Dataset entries
• • • •

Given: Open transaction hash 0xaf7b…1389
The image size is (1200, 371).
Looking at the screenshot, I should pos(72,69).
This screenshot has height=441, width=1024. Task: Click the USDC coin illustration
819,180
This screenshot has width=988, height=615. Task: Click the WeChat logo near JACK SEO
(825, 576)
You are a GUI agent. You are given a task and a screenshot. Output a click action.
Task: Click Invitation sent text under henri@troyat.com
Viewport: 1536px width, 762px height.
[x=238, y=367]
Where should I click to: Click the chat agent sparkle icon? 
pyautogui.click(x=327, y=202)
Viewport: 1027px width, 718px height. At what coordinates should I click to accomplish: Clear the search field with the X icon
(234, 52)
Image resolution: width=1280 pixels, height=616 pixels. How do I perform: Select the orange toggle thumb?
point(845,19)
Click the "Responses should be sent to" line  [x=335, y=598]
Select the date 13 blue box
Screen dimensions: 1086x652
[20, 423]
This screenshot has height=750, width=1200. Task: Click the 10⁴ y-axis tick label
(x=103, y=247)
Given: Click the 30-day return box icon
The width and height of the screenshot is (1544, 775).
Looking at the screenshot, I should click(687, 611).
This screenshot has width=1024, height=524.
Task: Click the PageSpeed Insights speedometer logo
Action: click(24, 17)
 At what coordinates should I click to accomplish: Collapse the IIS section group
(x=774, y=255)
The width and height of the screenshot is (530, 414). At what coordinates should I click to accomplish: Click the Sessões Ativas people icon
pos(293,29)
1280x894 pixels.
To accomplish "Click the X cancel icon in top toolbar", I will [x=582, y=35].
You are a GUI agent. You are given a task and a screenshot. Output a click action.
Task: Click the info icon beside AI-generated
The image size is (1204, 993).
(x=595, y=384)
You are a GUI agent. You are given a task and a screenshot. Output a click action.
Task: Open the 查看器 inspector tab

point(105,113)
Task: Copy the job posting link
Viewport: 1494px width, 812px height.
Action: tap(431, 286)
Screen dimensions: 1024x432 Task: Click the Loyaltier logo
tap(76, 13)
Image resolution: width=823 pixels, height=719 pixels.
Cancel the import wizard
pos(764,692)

• • • •

→ Exercise description:
Copy over exactly the lines above from the one with "Where should I" to the last, both included, and no others.

→ Solution to this problem:
Where should I click to: Click the chat agent sparkle icon? 
pyautogui.click(x=327, y=202)
Viewport: 1027px width, 718px height. At what coordinates should I click to accomplish: Clear the search field with the X icon
(234, 52)
Image resolution: width=1280 pixels, height=616 pixels. How do I perform: Select the orange toggle thumb?
point(845,19)
Click the "Responses should be sent to" line  [x=335, y=598]
Select the date 13 blue box
Screen dimensions: 1086x652
[20, 423]
This screenshot has height=750, width=1200. Task: Click the 10⁴ y-axis tick label
(x=103, y=247)
Given: Click the 30-day return box icon
The width and height of the screenshot is (1544, 775).
Looking at the screenshot, I should click(687, 611).
This screenshot has width=1024, height=524.
Task: Click the PageSpeed Insights speedometer logo
Action: click(24, 17)
 At what coordinates should I click to accomplish: Collapse the IIS section group
(x=774, y=255)
The width and height of the screenshot is (530, 414). At what coordinates should I click to accomplish: Click the Sessões Ativas people icon
pos(293,29)
1280x894 pixels.
To accomplish "Click the X cancel icon in top toolbar", I will [x=582, y=35].
You are a GUI agent. You are given a task and a screenshot. Output a click action.
Task: Click the info icon beside AI-generated
The image size is (1204, 993).
(x=595, y=384)
You are a GUI agent. You are given a task and a screenshot. Output a click action.
Task: Open the 查看器 inspector tab

point(105,113)
Task: Copy the job posting link
Viewport: 1494px width, 812px height.
Action: tap(431, 286)
Screen dimensions: 1024x432 Task: Click the Loyaltier logo
tap(76, 13)
Image resolution: width=823 pixels, height=719 pixels.
Cancel the import wizard
pos(764,692)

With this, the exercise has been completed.